== DESCRIPTION OF THE TASK ==
Give again only the lines from the line that holds "Where should I" to the end of the data, inclusive, omitting all pictures.

== SUPPLIED ENTRIES ==
--------------------
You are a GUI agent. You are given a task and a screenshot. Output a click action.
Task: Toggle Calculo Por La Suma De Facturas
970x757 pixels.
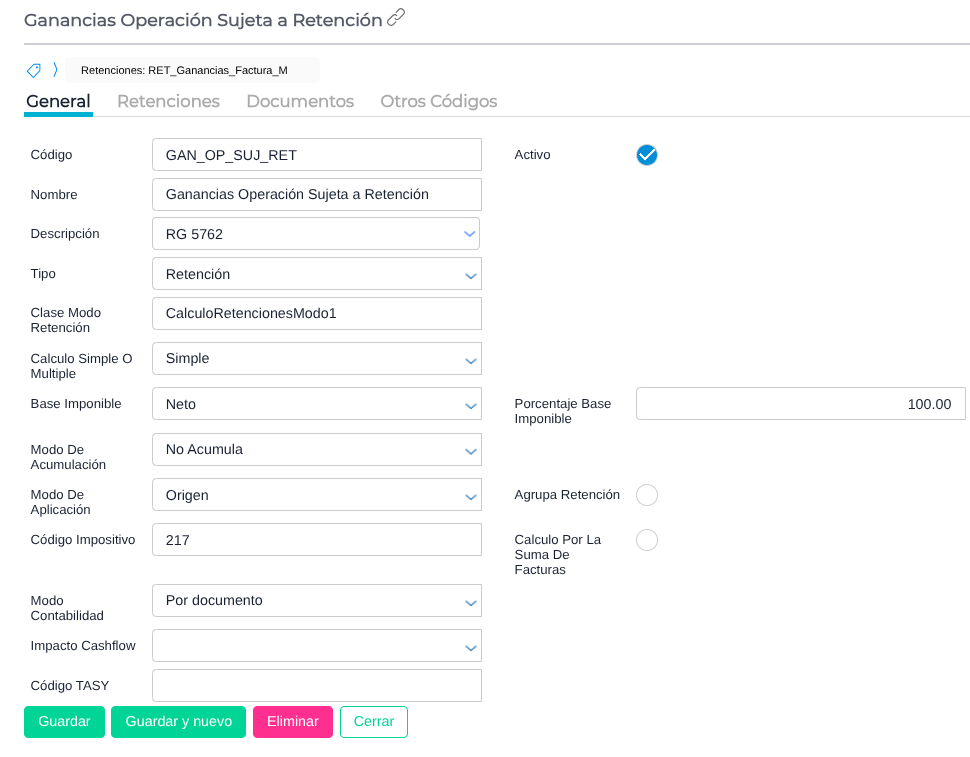tap(647, 540)
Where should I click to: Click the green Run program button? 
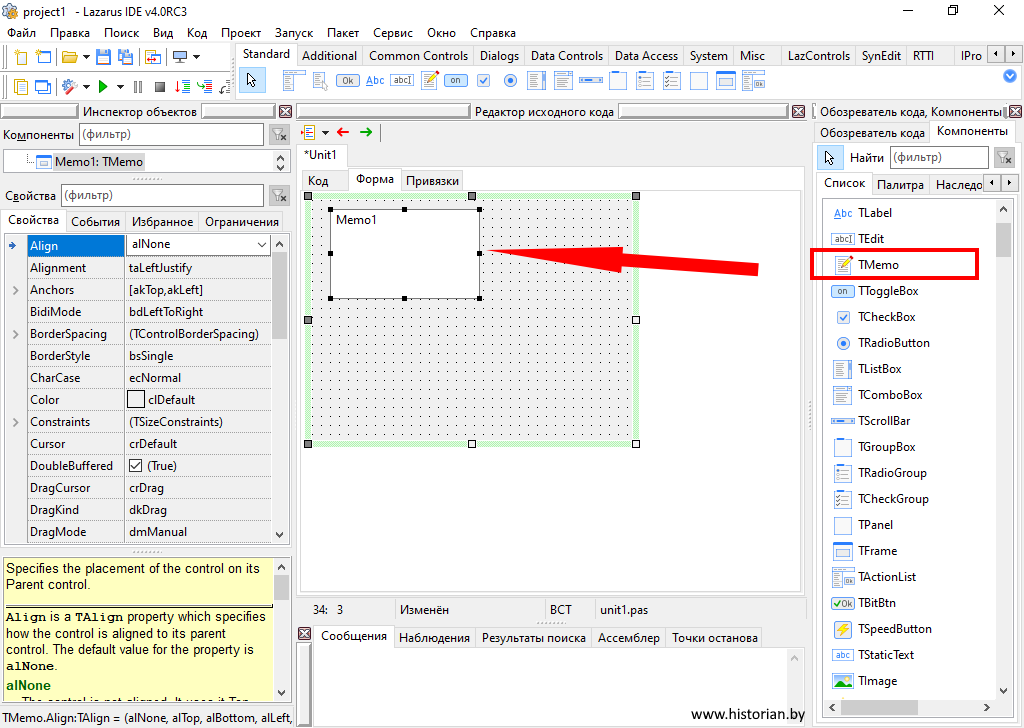click(103, 87)
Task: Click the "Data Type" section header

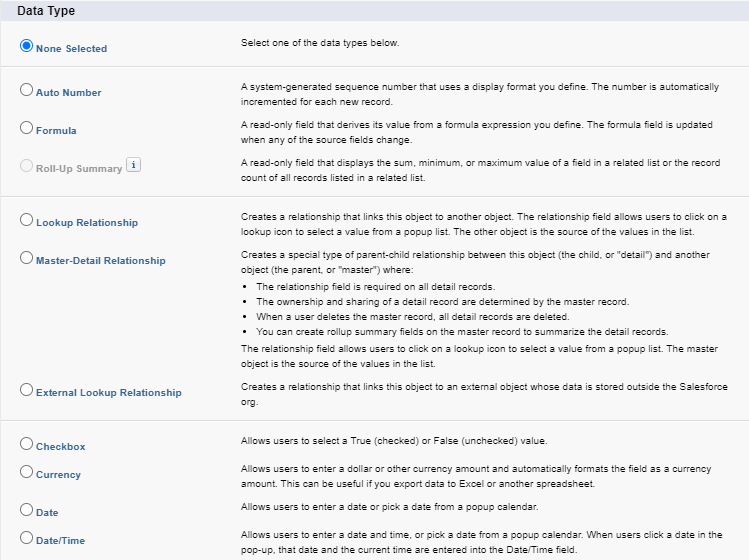Action: 46,10
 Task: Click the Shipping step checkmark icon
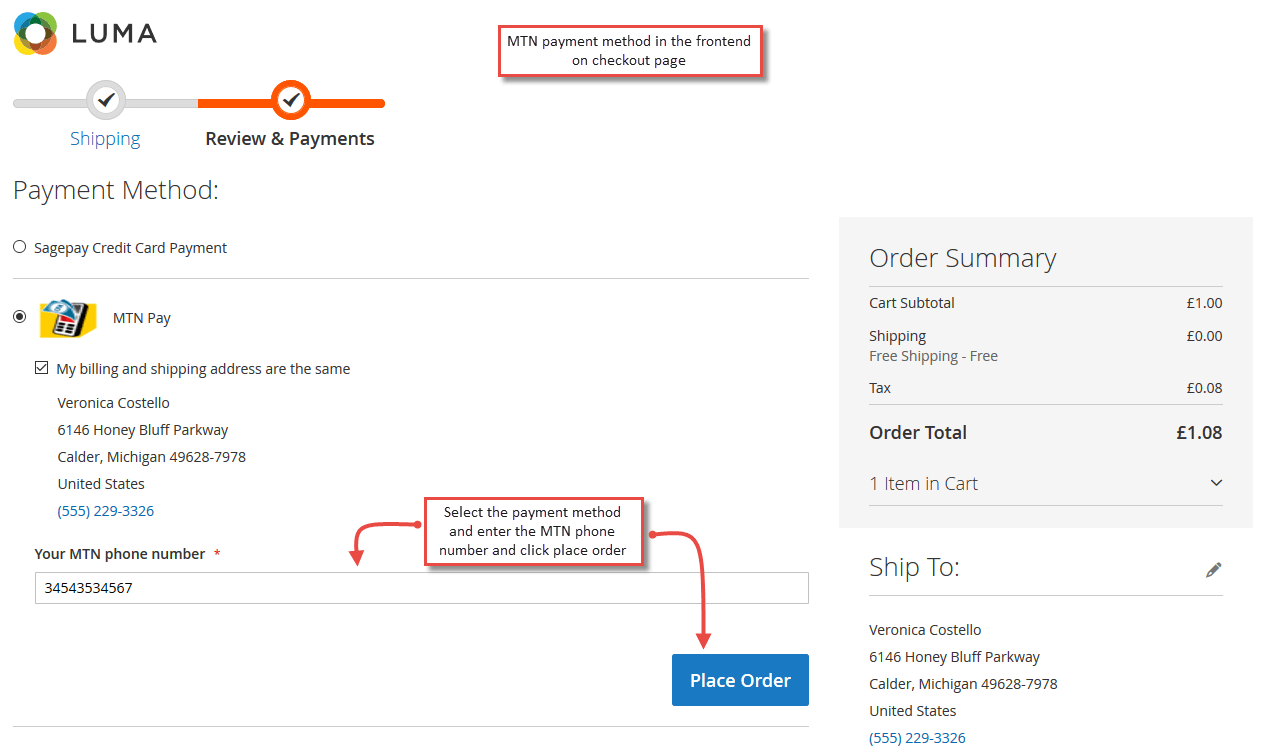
--------------------
== SOLUTION TO THE EXERCISE ==
Where should I click to: Click the green Run program button? 
click(103, 87)
Task: Click the "Data Type" section header

Action: 46,10
 Task: Click the Shipping step checkmark icon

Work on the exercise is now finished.